**Stated goal**
Extract the part of the entries that opens with the line containing "You are a computer-use agent. 716x709 pixels." and runs through the end of the entries, copying each line as it appears. Leave the pictures out of your answer.

Screen grounding entries
----------------

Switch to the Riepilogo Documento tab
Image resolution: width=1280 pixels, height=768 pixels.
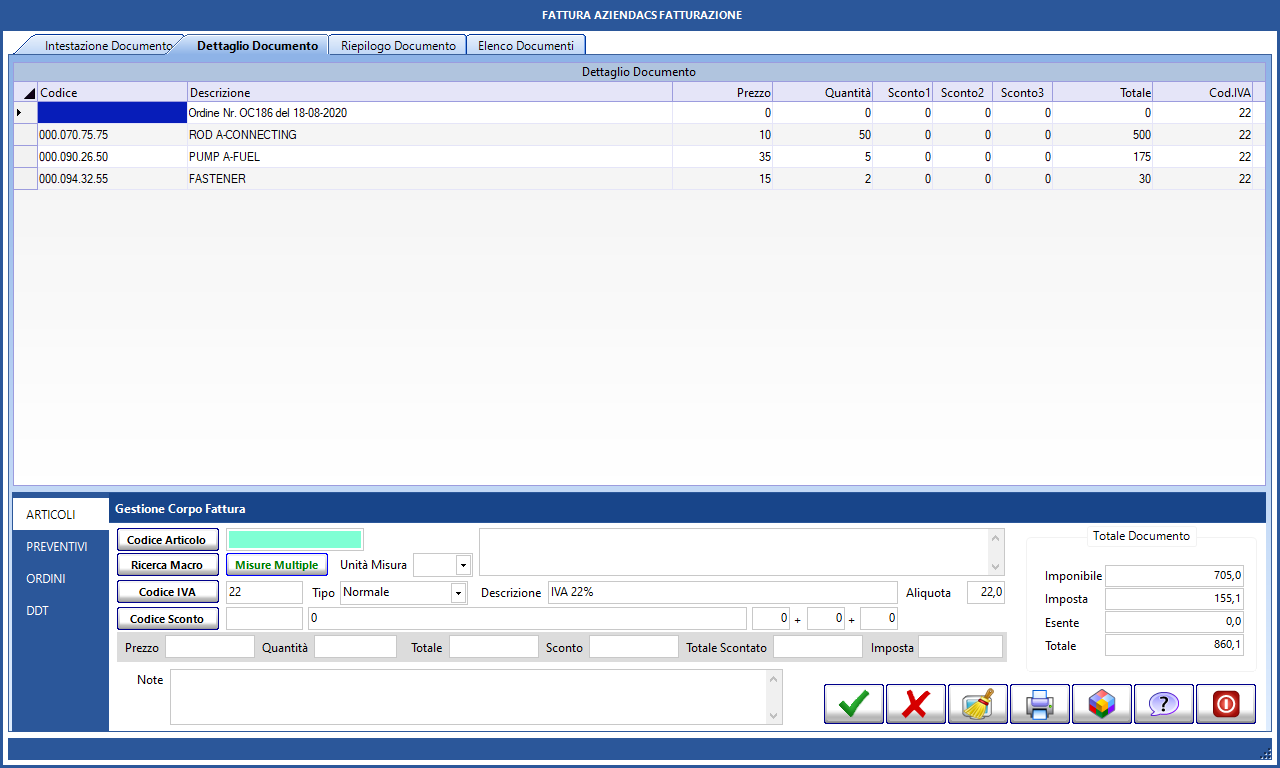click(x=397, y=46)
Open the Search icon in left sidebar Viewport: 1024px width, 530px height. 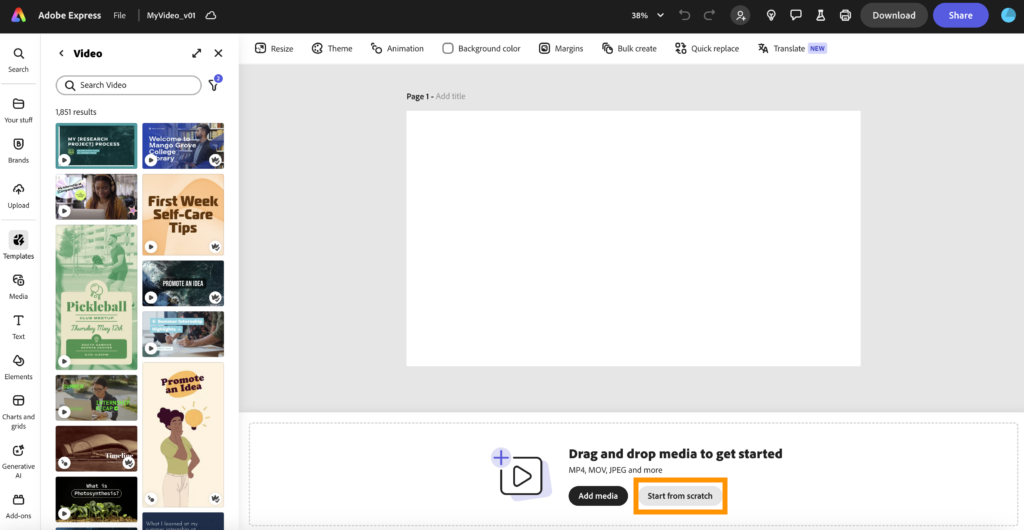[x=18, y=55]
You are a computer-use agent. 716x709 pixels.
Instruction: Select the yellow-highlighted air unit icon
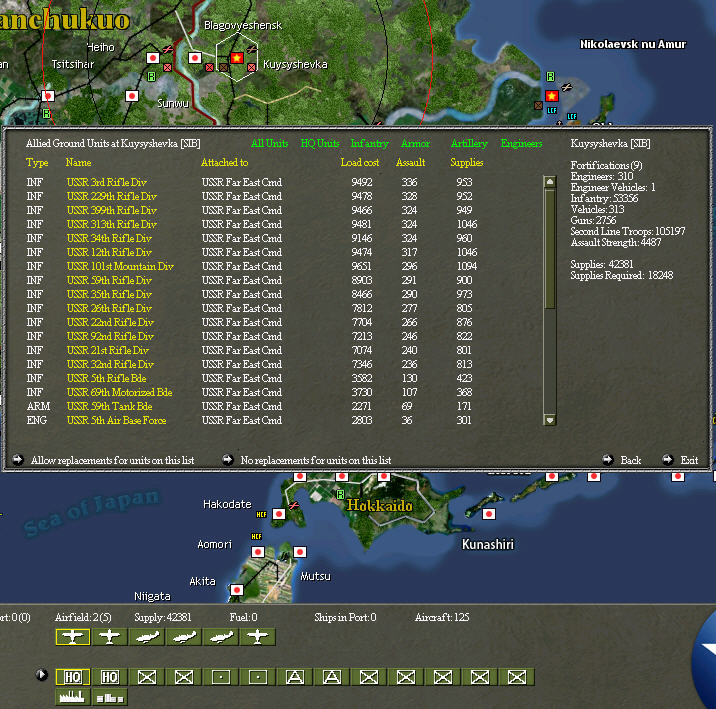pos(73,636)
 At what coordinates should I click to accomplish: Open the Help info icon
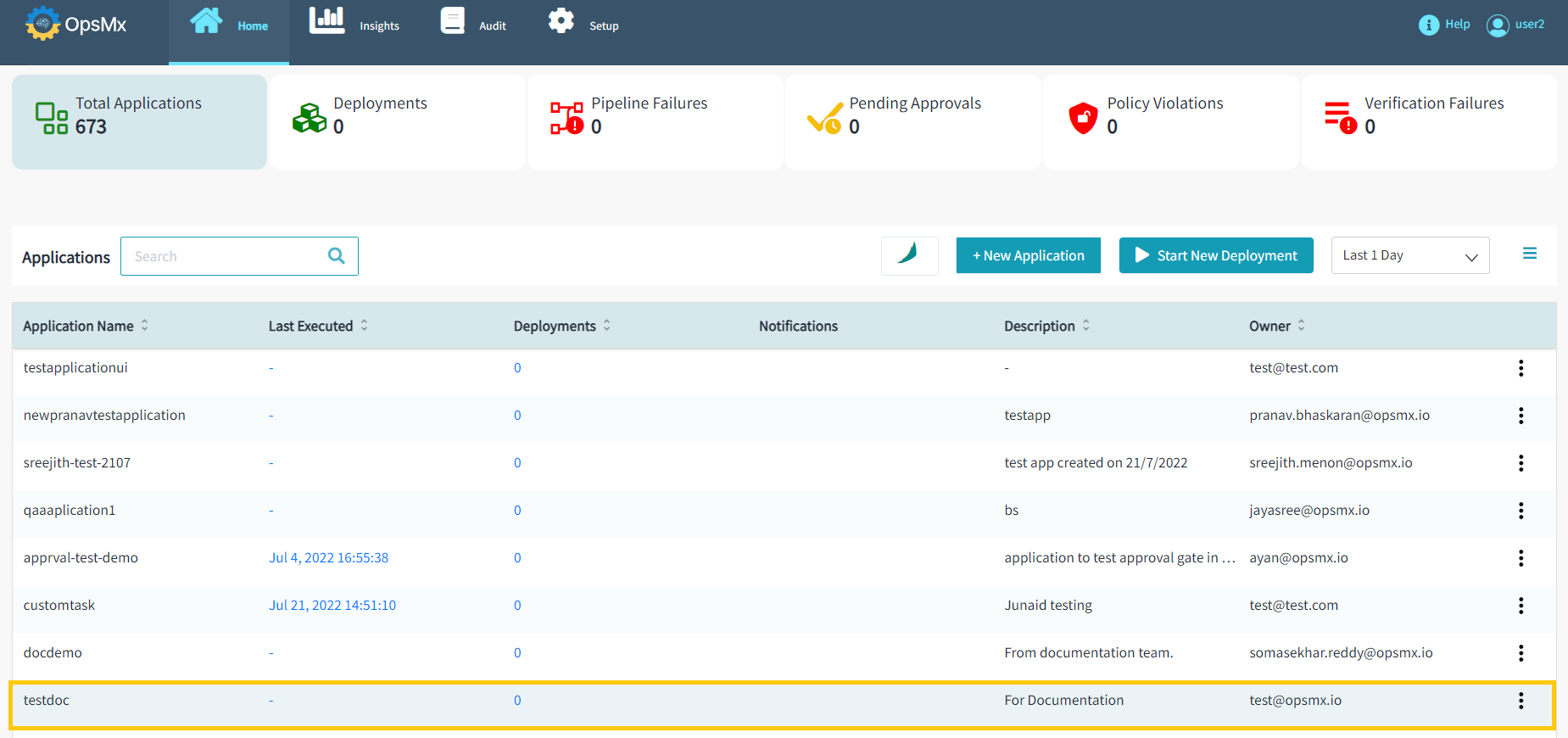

----------------

**Exercise result**
You are a computer-use agent. 716x709 pixels.
Instruction: Select the yellow-highlighted air unit icon
pos(73,636)
 At what coordinates should I click to accomplish: Open the Help info icon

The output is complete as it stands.